§ **TEXTE FOURNI**:
┌────────

Billets d'avions : les mauvais plans.com
Arnaque aux billets d'avion
Internet. Des annonces plus qu'alléchantes mais frauduleuses
Astucieux. Les fraudeurs payent avec de vraies CB aux numéros volés
Victimes. Entre 700 et 800 selon Air Caraïbes, la compagnie concernée
Enquête. La gendarmerie et la police aux frontières saisies de l'affaires
« Billets à prix imbattables » mais frauduleux
Entre 700 et 800 voyageurs se seraient fait avoir par des annonces relayées sur des sites internet et proposant des « billets à moitié prix », moyennant un mandat cash sur la Western Union.
La compagnie Air Caraïbes, concernée par cette escroquerie sur les vols entre Orly et les Antilles, recommande d'éviter d'acheter hors agences de voyages et comptoirs de la compagnie.
Une enquête est ouverte suite à sa plainte.
« Nous vous signalons que votre site héberge des annonces faisant miroiter la vente de « billets à moitié prix ». Ces annonces sont illégales et cachent un trafic de cartes frauduleuses ». Après avoir alerté les sites internet concernés, le service commercial d’Air Caraïbes vient de déposer plainte auprès de la gendarmerie des transports aériens d’Orly. Depuis le début de l’année, Edmond Richard, directeur commercial Europe de la compagnie aérienne, a noté une recrudescence d’arnaques à la carte bleue. Il estime le nombre de billets émis frauduleusement à 2 ou 300 pour sa seule compagnie entre janvier et juin de cette année.
« Rien qu’en une seule journée, la semaine dernière, indique Edmond Richard, nous avons remarqué 4 cas dont une dame qui avait ainsi acheté 5 billets pour sa famille. Elle a dû les racheter ». Le pic a été observé en janvier lorsque des sites Internet comme Leboncoin.com ou Vivastreet.com ont commencé à diffuser des annonces très alléchantes pour se rendre dans les territoires d’outre-mer. « Billets à prix imbattables », « billets à moitié prix », pouvait-on y lire… Et toujours un contact par mail ou par téléphone associé ainsi qu'une invitation à régler sa « super affaire » par mandat cash via Western Union par exemple à une adresse au Maroc ou au Cameroun.
« Arnaque extrêmement bien faite »
« L’arnaque est extrêmement bien faite, reconnaît Edmond Richard (photo), puisque le vendeur propose à l’acquéreur du billet de vérifier auprès de la compagnie la réalité de son ticket électronique avant de passer à la phase de paiement. » Car le fraudeur commande effectivement le billet au nom de son client, mais avec une carte bleue frauduleuse. Et quand la personne piégée appelle la compagnie pour vérifier que son billet est bien émis, celle-ci ne peut que confirmer qu’une réservation a été faite. Ce n’est que quelques jours après, quand la compagnie découvre que la carte est en opposition, qu’elle procède à l’annulation du billet. « Evidemment, pour que ce type d’arnaque marche, il faut que certains « clients » aient été satisfaits, note Edmond Richard.

└────────

§ **DONNÉES**:

┌────────

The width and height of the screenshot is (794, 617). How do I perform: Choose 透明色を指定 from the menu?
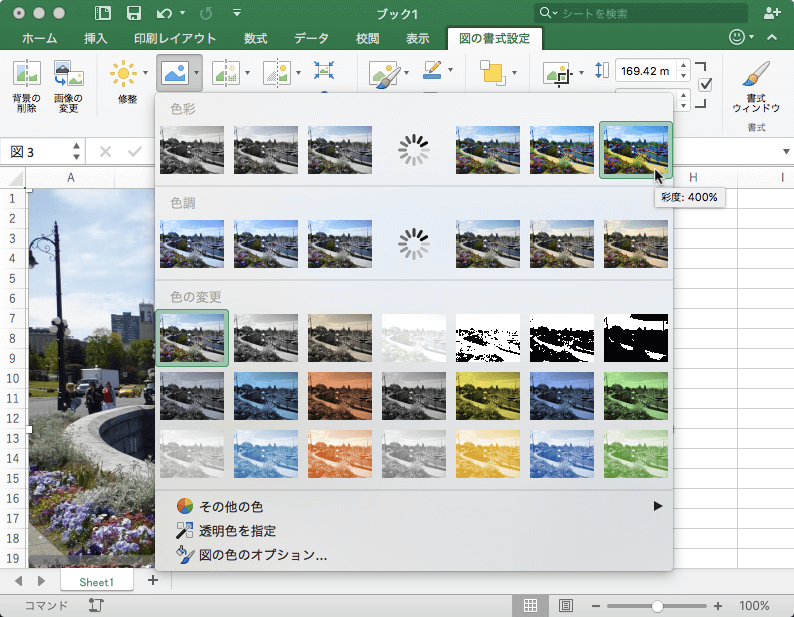pos(235,531)
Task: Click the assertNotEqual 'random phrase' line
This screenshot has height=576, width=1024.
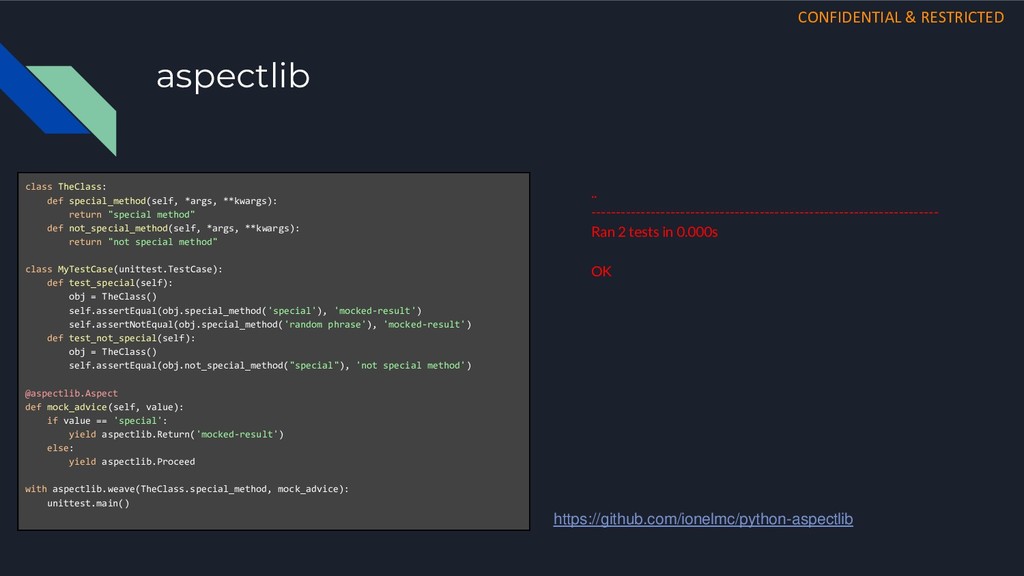Action: [270, 325]
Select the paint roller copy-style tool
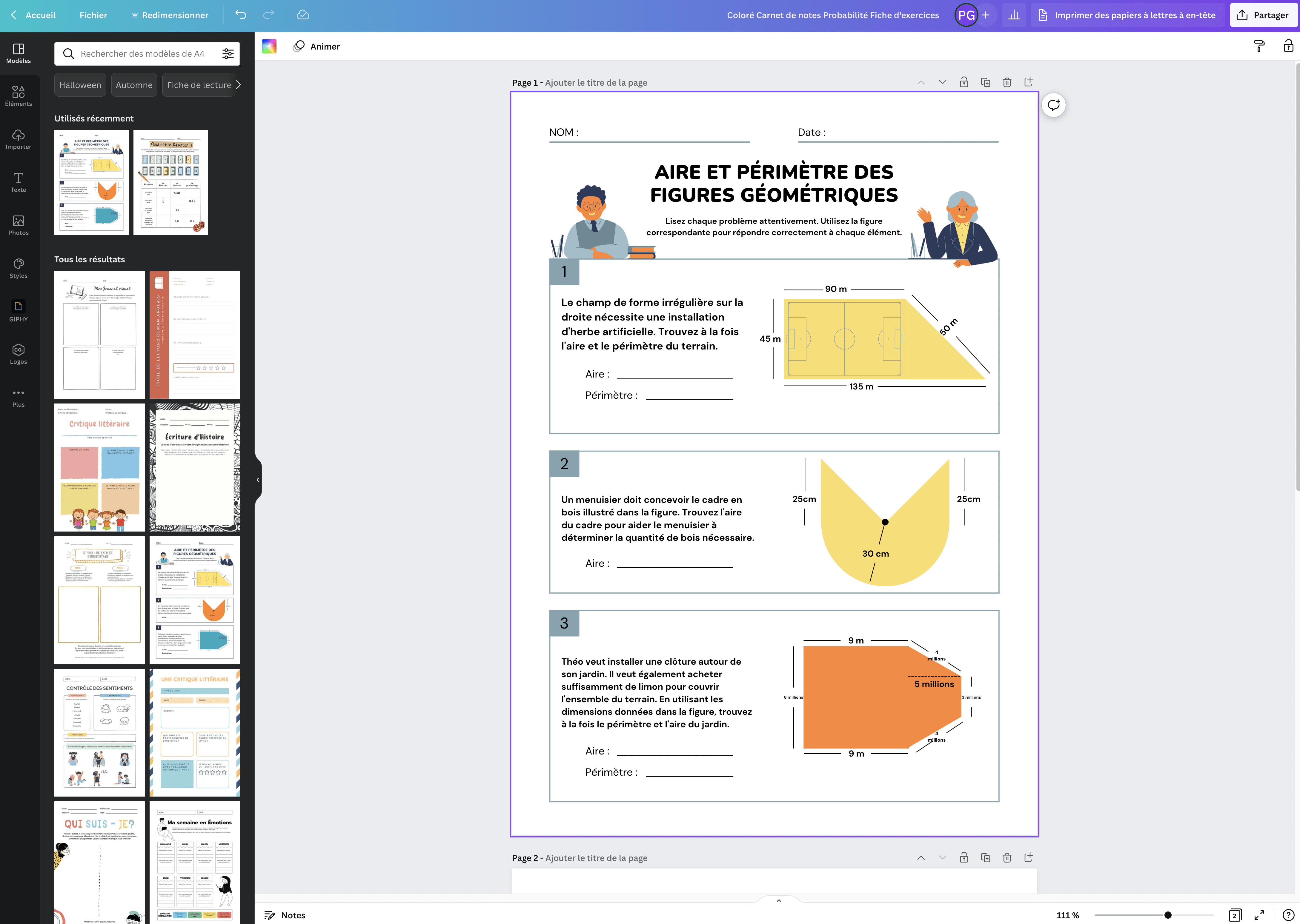 click(1259, 46)
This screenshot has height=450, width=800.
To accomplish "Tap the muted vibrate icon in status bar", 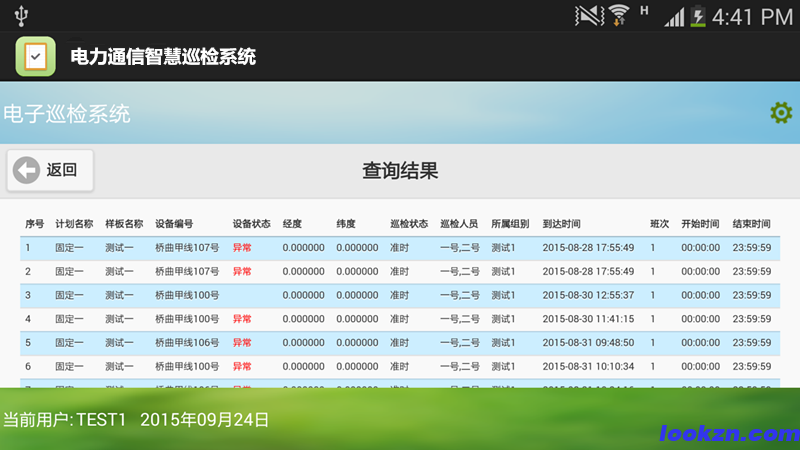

└────────

§ **CONSIGNES**:
- a) Dans le texte sur l'arnaque aux billets d'avion, relevez les mots suivis d'un point qui ouvrent chacune des lignes de résumé placées sous le titre « Arnaque aux billets d'avion ».
- b) Recopiez le passage du texte sur l'arnaque aux billets d'avion qui commence aux mots « Une enquête est » et s'arrête après « de cette année. », en substituant « réclamation » à « plainte ».
- c) D'après le texte sur l'arnaque aux billets d'avion, auprès de quel service le service commercial d'Air Caraïbes a-t-il déposé plainte ?

§ **RÉPONSES PAR CONSIGNE**:
- a)
Internet
Astucieux
Victimes
Enquête

- b)
Une enquête est ouverte suite à sa réclamation.
« Nous vous signalons que votre site héberge des annonces faisant miroiter la vente de « billets à moitié prix ». Ces annonces sont illégales et cachent un trafic de cartes frauduleuses ». Après avoir alerté les sites internet concernés, le service commercial d’Air Caraïbes vient de déposer réclamation auprès de la gendarmerie des transports aériens d’Orly. Depuis le début de l’année, Edmond Richard, directeur commercial Europe de la compagnie aérienne, a noté une recrudescence d’arnaques à la carte bleue. Il estime le nombre de billets émis frauduleusement à 2 ou 300 pour sa seule compagnie entre janvier et juin de cette année.

- c) Auprès de la gendarmerie des transports aériens d'Orly.